Copyright © 2002 by PGP Corporation. All Rights Reserved.
This Tech Note describes how to set up a Netscape Certificate Management System (CMS) and Microsoft Active Directory.
Install Netscape CMS 4.1 and Directory Server 4.1 (included with CMS).
Note: Netscape's servers have some problems with pathnames with spaces in them, so PGP Corporation recommends against using "Program Files". The default is "C:\Netscape\Server4". Use the default.
For the examples in this document, we assume you chose "o=PGP" for your suffix.
Finish setting up CMS.
In the Netscape Console, open the server item for CMS. Answer the questions to finish the installation.
Tell CMS where to publish accepted certificate requests.

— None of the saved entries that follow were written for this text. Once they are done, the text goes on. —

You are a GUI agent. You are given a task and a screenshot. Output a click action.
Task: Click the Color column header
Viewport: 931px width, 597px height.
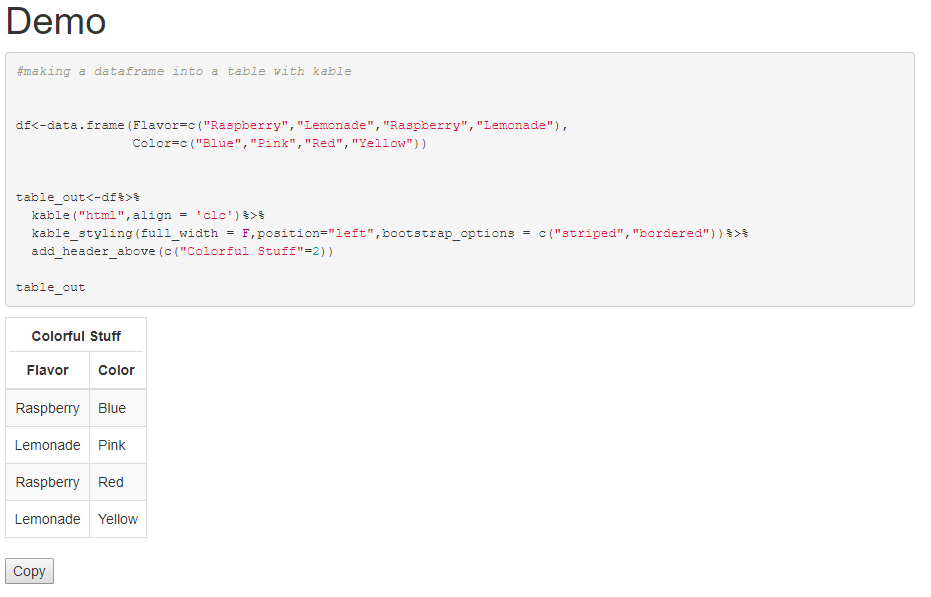[x=116, y=370]
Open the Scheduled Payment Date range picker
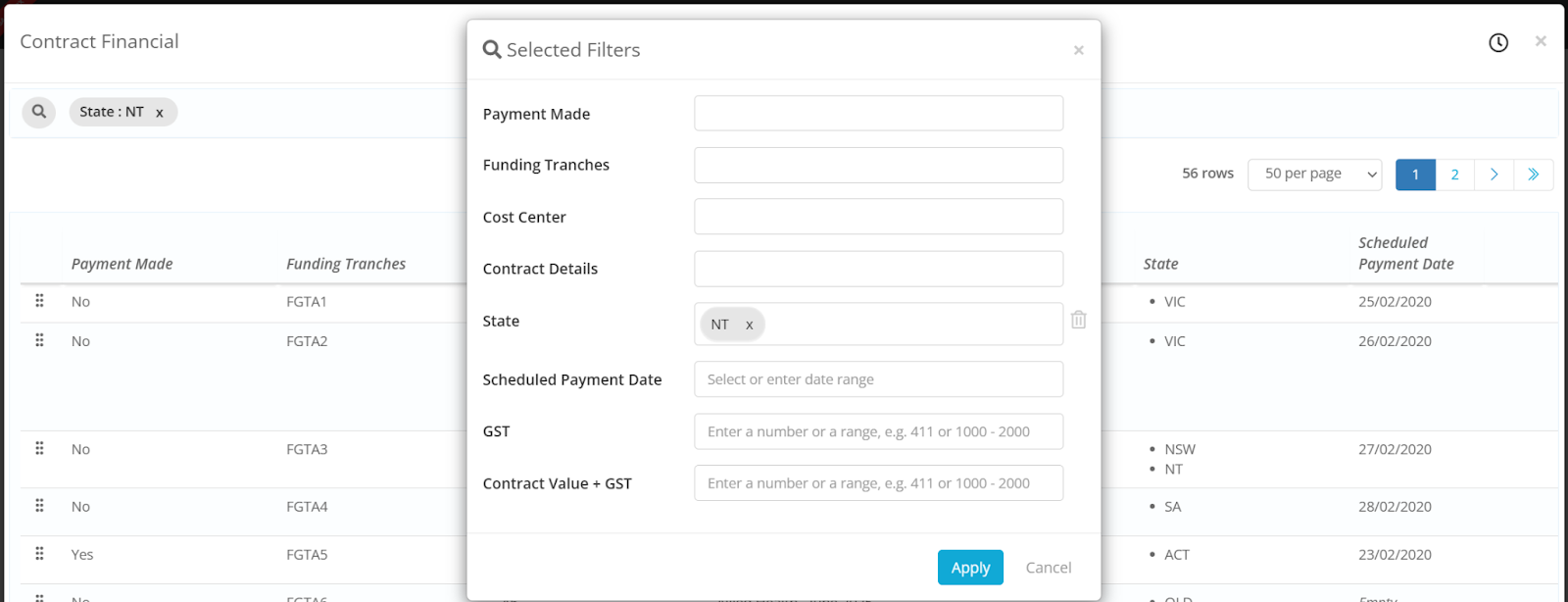This screenshot has width=1568, height=602. [877, 378]
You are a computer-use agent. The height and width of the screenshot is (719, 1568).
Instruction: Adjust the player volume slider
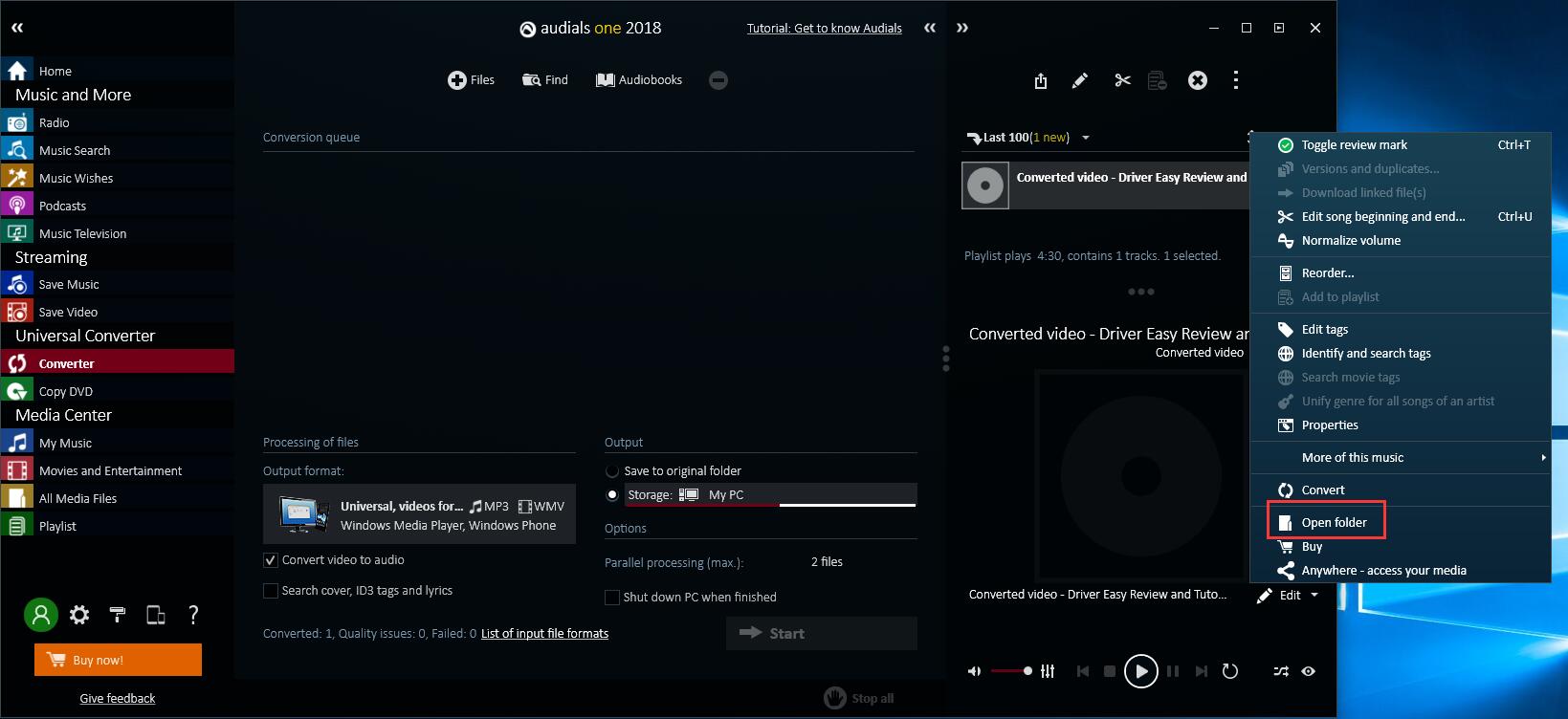(1011, 671)
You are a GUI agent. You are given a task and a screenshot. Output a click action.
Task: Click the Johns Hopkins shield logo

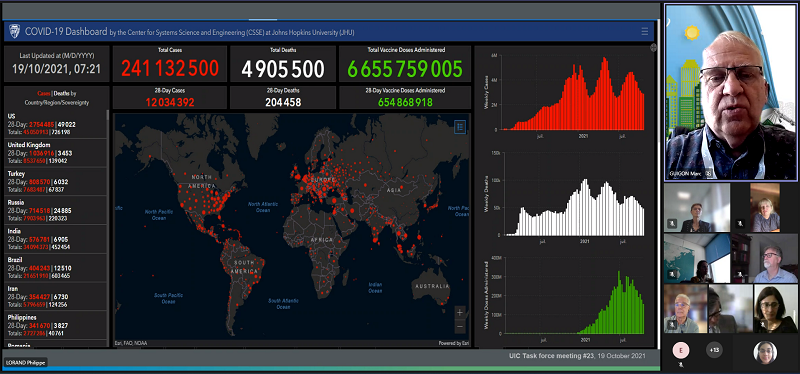14,32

In the Netscape CMS console, click on the Configuration tab. In the tree view on the left, open the "Certificate Manager" item. Click LDAP Publishing. On the General tab, click the checkbox for Enable LDAP Publishing. Enter the hostname and port of the Netscape Directory Server you just installed. Enter the Directory Manager DN ("cn=Directory Manager") and the password (you chose this password when you installed Directory Server). Click Save. On the Tasks panel, click Restart the Server.

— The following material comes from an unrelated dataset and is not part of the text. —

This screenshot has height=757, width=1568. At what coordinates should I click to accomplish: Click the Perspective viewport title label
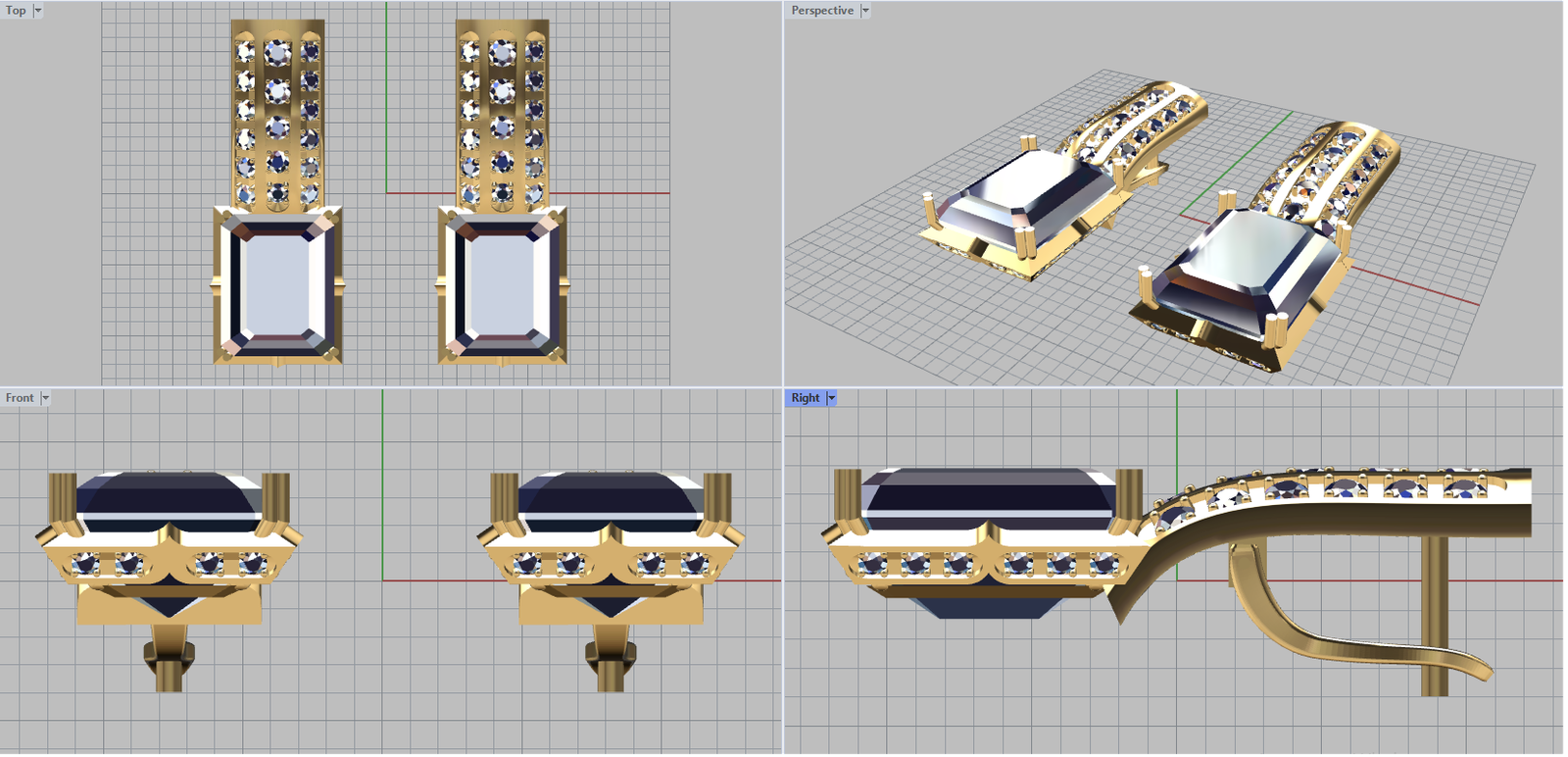click(821, 11)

Add a new user for each user wishing to store X.509 certificates.
Open up the tree for the suffix you chose when you installed DS (o=PGP, etc. The tree doesn't display the "o=", just the value). Right click on the People tree item, and select New --> User.
On the "User" page (tabs are on the left of the window), type in the new user's first and last name into "First Name" and "Last Name", respectively. You may change his User ID if you wish. Finally, type a password for this user into "Password" and "Confirm Password". Click OK.
When you request the certificate, the Full name and Login name must match the user you created in the previous step for the certificate to be successfully published. When the CMS Administrator or Agent fulfills the certificate request, it will show whether the certificate was successfully published.
Set the Active Directory Permissions so that an anonymous user can read the certificates.
Under Control Panel\Administrative Tools, open "Active Directory Users and Computers". Open the tree item for your domain. Right click on Users. Select New --> User. Enter the user's information.
Using Internet Explorer (Netscape won't work), go to http://<server>/certsrv. You'll need to enter the new users' login information. From here, you can request a certificate.